Experimental structure (violet) vs. 2QJ8 edited PDB with standard parameter model


SwissModeller

We also submitted our target and the three selected templates to SwissModeller. Superposited images of the resulting structures versus the real experimental one are shown on the right of this page.

Experimental structure (violet) vs. 2GU2 SwissModeller model
Experimental structure (blue) vs. 3NH4 SwissModeller model
Experimental structure (violet) vs. 2QJ8 SwissModeller model


iTasser

We could not complete this step, because iTasser stated that it had a very very long back queue and would process our jobs once all pending jobs were done; that was all we ever received from it. We will append the structures to this document if iTasser should ever happen to finish our jobs, however unlikely a prospect that may be after all the waiting we've already done.

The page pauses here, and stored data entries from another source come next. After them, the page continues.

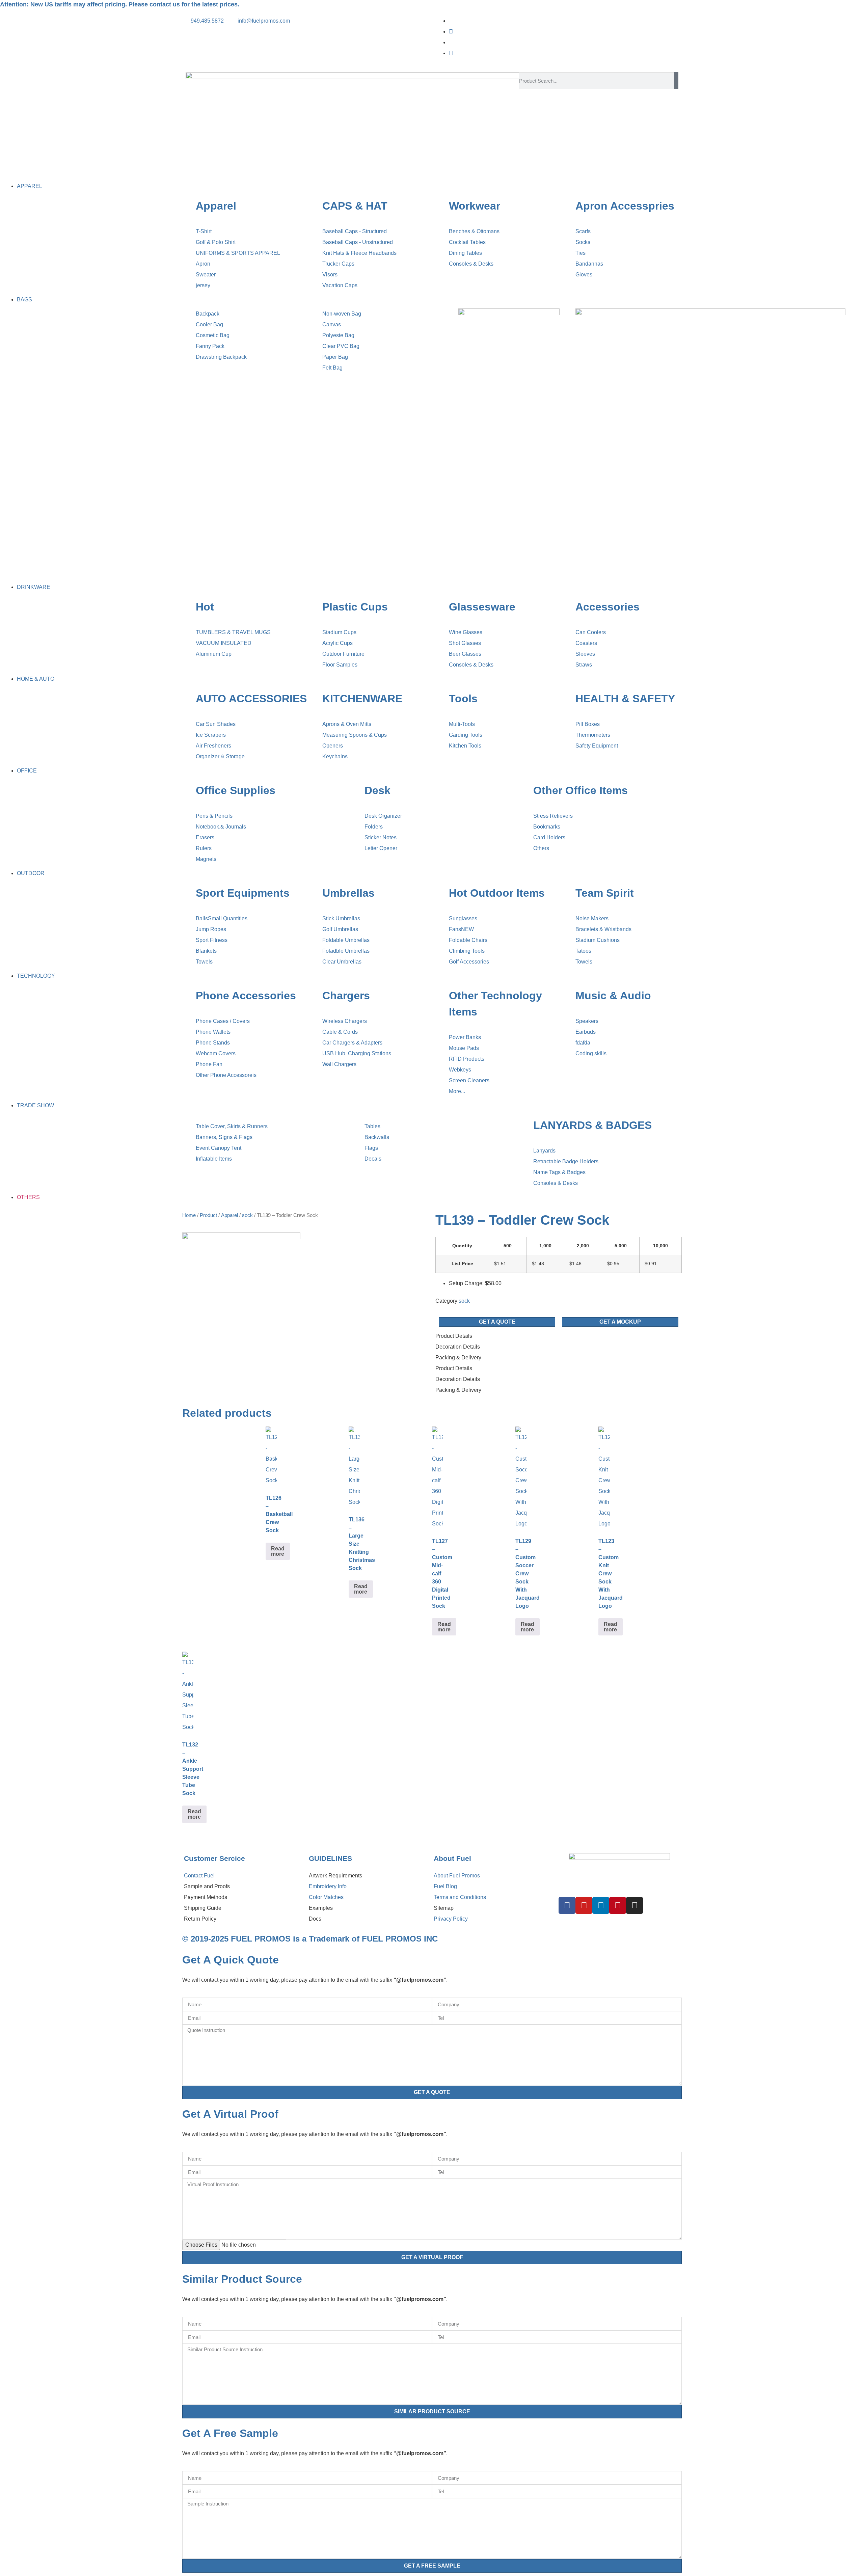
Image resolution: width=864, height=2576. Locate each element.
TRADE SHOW (35, 1105)
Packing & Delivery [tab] (458, 1357)
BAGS (24, 299)
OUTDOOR (31, 873)
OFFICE (27, 771)
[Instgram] (451, 31)
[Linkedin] (600, 1905)
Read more (278, 1551)
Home (189, 1215)
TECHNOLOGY (36, 976)
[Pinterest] (617, 1905)
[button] (432, 175)
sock (247, 1215)
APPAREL (29, 186)
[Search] (676, 80)
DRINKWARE (33, 587)
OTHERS (28, 1197)
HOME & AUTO (35, 679)
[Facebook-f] (567, 1905)
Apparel (229, 1215)
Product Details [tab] (453, 1336)
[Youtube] (451, 53)
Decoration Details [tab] (457, 1347)
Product (208, 1215)
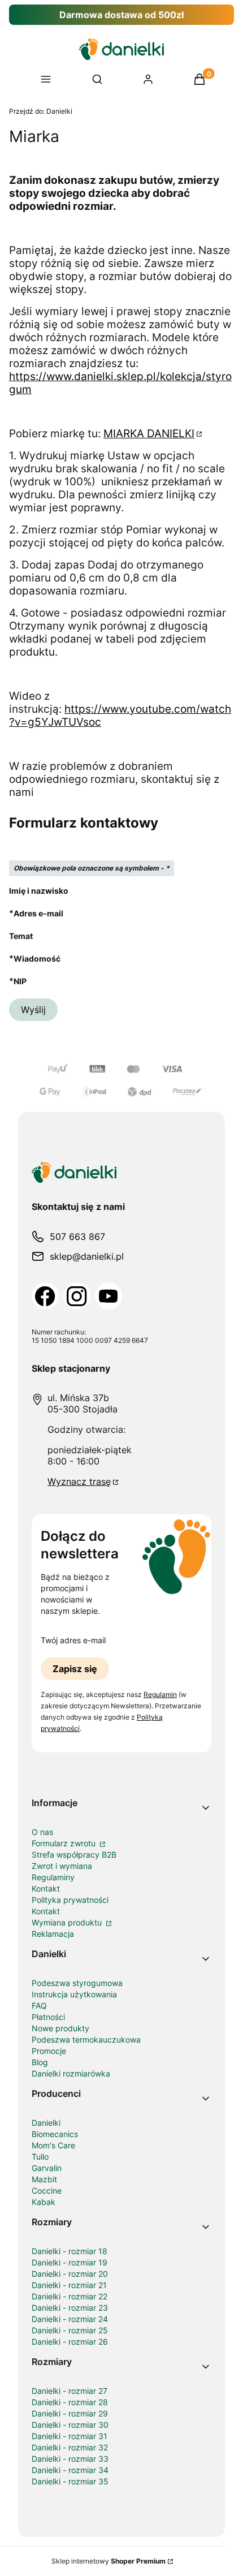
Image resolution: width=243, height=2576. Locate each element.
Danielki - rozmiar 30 (70, 2424)
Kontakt (46, 1888)
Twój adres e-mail (73, 1640)
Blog (40, 2062)
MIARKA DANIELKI (148, 433)
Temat (21, 936)
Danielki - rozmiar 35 (70, 2481)
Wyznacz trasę (79, 1481)
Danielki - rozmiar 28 (70, 2402)
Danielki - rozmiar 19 (69, 2262)
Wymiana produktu (68, 1922)
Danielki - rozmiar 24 (70, 2319)
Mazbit (44, 2179)
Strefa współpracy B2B (74, 1854)
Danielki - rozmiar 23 (70, 2307)
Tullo (40, 2156)
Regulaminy (53, 1877)
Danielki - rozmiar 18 (69, 2251)
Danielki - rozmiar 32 (70, 2447)
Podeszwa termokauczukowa (86, 2039)
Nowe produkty (60, 2028)
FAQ (39, 2005)
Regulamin (160, 1694)
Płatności (48, 2017)
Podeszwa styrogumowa (77, 1983)
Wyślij (33, 1009)
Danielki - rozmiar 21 (69, 2285)
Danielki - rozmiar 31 (69, 2436)
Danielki (40, 111)
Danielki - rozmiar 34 (70, 2470)
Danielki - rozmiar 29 (70, 2413)
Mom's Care (53, 2145)
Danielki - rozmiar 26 (70, 2341)
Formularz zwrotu (65, 1843)
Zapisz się (75, 1668)
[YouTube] (108, 1295)
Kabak (43, 2202)
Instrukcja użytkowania (74, 1994)
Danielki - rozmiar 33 (70, 2458)
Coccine (47, 2190)
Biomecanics (55, 2134)
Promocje (49, 2051)
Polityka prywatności (70, 1900)
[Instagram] (76, 1295)
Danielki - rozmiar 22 (69, 2296)
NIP (20, 981)
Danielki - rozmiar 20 (70, 2273)
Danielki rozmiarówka (71, 2073)
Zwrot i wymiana (62, 1866)
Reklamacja (53, 1934)
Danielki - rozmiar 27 (69, 2391)
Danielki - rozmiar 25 (70, 2330)
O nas (42, 1832)
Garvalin (47, 2168)
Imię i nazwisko (38, 890)
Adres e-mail (38, 913)
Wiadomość (37, 958)
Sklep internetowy (108, 2561)
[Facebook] (45, 1295)
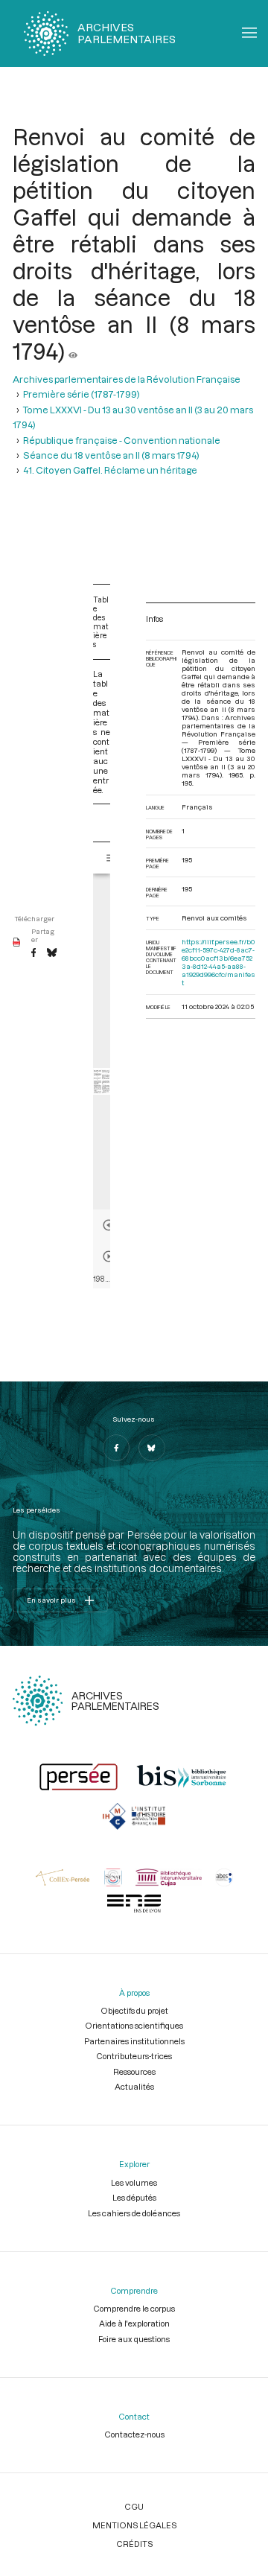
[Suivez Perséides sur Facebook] (116, 1447)
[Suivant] (108, 1256)
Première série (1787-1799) (81, 394)
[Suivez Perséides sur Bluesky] (151, 1447)
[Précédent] (108, 1225)
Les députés (134, 2197)
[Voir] (72, 350)
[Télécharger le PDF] (17, 943)
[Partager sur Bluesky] (52, 953)
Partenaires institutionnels (134, 2041)
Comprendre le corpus (134, 2308)
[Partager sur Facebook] (33, 953)
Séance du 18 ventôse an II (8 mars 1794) (111, 455)
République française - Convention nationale (121, 440)
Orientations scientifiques (134, 2025)
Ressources (134, 2071)
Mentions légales (134, 2525)
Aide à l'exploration (134, 2323)
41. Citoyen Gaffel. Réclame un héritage (110, 470)
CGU (134, 2506)
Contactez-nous (134, 2434)
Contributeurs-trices (134, 2056)
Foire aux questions (134, 2339)
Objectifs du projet (134, 2010)
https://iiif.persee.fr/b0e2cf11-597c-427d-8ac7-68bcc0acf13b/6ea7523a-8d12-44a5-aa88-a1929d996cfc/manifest (218, 962)
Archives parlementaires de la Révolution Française (126, 379)
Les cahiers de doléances (134, 2213)
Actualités (134, 2086)
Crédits (134, 2543)
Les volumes (134, 2182)
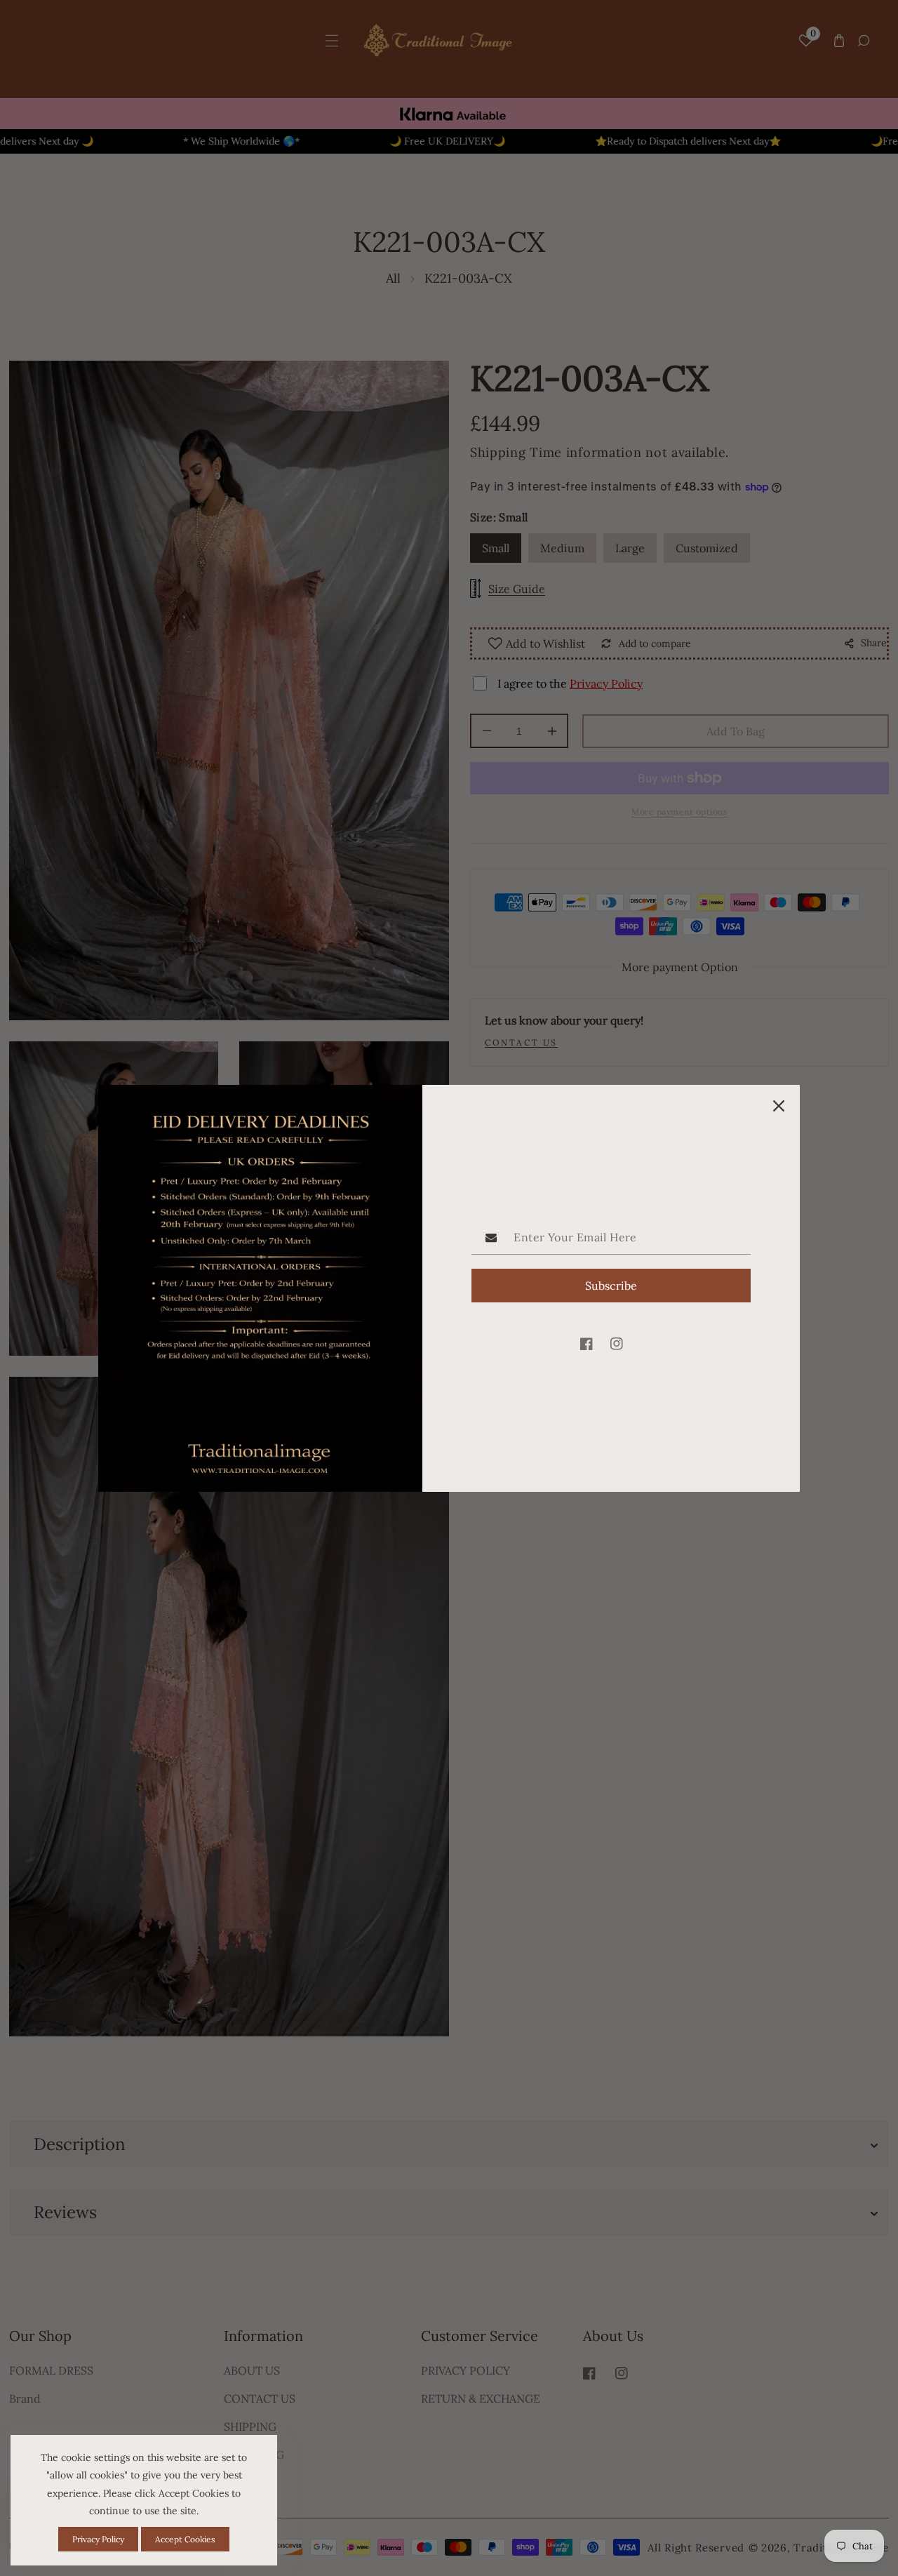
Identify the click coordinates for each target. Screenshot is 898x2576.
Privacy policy (98, 2539)
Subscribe (611, 1286)
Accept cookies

Multiple Template Modelling

We also tried using all three templates from the third identity segment to construct one model. We let Modeller construct an MSA by itself and tried to edit it, quickly giving up since we could not effect any visible improvements and, by contrast, even produced models that looked worse on visual inspection in PyMol.

This step returned the following structure:

Experimental structure (violet) vs. multiple template model


Evaluation

For superposition images the structure documented on our disease Wiki page, 2O53, was used. The pictures are shown on the right.

Model RMSD TM Score
Modeller edited 2QJ8 2.304 0.5024
Modeller Multi-template 0.427 0.9801
Modeller standard 2GU2 0.412 0.9858
Modeller standard 2QJ8 2.467 0.2706
Modeller standard 3NH4 0.776 0.9662
SwissModel 2GU2 0.413 0.9787
SwissModel 2QJ8 1.746 0.5494
SwlssModel 3NH4 0.769 0.9651


Discussion

The best method is modeller with the 2GU2 template; since the similarity between 2GU2 and the target is extremely high, it is hardly surprising that one of these models happens to be the best one generated; what does come as a surprise is that Modeller outperforms SwissModel for this structure, albeit only by a very small margin. Also very good performance was reached by using multiple templates with Modeller; here, the result is almost as good as that which used the 2GU2 template. This is interesting, as the templates used were of very bad quality, with the one most similar to the target, 2QJ8, leading to extremely bad results when used as single template. Here Modeller outperforms SwissProt again, although this time in screwing up badly.

Modeller appears to lean more towards extremes; its extreme cases are both better and worse than thouse of SwissModel. Sequence similarity played a big role, with 2GU2 being always the best one by a comfortable margin, 3NH4 second best and 2QJ8 pretty much catastrophic. That this can be compensated by combining information from three bad structures is quite fascinating.